AU CONTRAIRE. See if you can dig up an old NOVA episode about the "Lost Red Paint People". There was a thriving pan-Atlantic culture that rimmed the Northern Atlantic all the way from the Mediterranean, up the West coast of Europe, right around to Newfoundland and Labrador, in upper Paleothic to Neolithic times. The people hunted whales and other marine mammals, went to sea in huge canoes, traded around the North Atlantic, and buried their dead in ochre.
It's difficult to locate any info on the Red Paint people. The last I remember reading about them was a article connecting artifacts found in the NE US with those in Norway.
as Renfield noted, living on the northern Atlantic coasts is going on now, and has been for a long while. During the Medieval Warming the Arctic Ocean was regularly navigable, and some of the previous warm phases were warmer than that.
here's the video, plus links to a couple of books:
The Mystery of the Lost Red Paint People
http://www.bullfrogfilms.com/catalog/paint.html
Red Paint People: A Lost American Culture
by Bruce Bourque
(to be published 2006)
http://www.amazon.com/exec/obidos/tg/detail/-/1593730381/sunkencivilizati
The lost Red paint people of Maine:
A few things we think we know about them and more that we know we don't
by Walter Brown Smith
(out of print)
http://www.amazon.com/exec/obidos/tg/detail/-/B00088UDB0/sunkencivilizati
"To arrive by water one would need a serious craft - either large rafts ("Kon-Tiki" type) or primitive ships. Such craft being sizable, the remnants of at least a few would be likely to survive either physically [like viking longboats], or at least in the lore. What is the age of the oldest boat/raft remnant ever found around the Americas?"

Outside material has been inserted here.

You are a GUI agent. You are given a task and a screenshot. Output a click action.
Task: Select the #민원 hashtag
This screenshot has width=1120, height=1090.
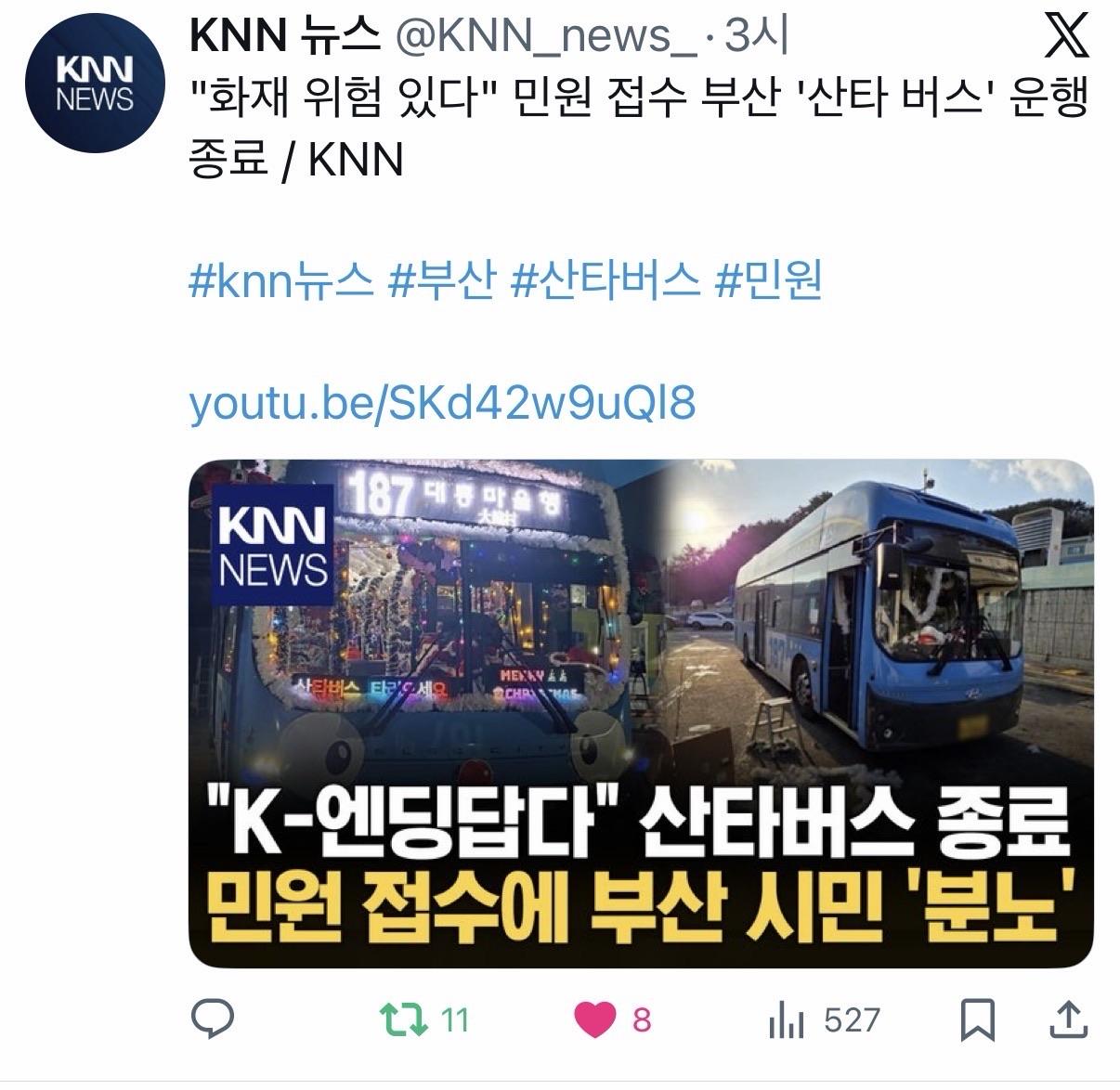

Eskimo kayak and larger skinned craft are seaworthy but not very preservable. Coastal craft wouldn't have to be large at all, especially when the ice sheet was larger.
(Red Paint / Maritime Archaic)
Camden tool could be 5,000 years old
VillageSoup.com (Greater Portland Region, Maine) | Oct 12, 2005 | Lynda Clancy
Posted on 10/12/2005 9:18:35 AM PDT by SunkenCiv
http://www.freerepublic.com/focus/f-chat/1501177/posts
Well, as His Excellency the Defence Secretary Donald Rumsfeld uses to say, the absence of evidence is not the evidence of absence. At least some boats would be expected to have been used on interior waterways [like the Vikings did], and anoxic bogs are good wood preservers - I'd think that at least a few boats or their remnants ended up there.
America was created when enough like minded people got together.Heh, im so simple!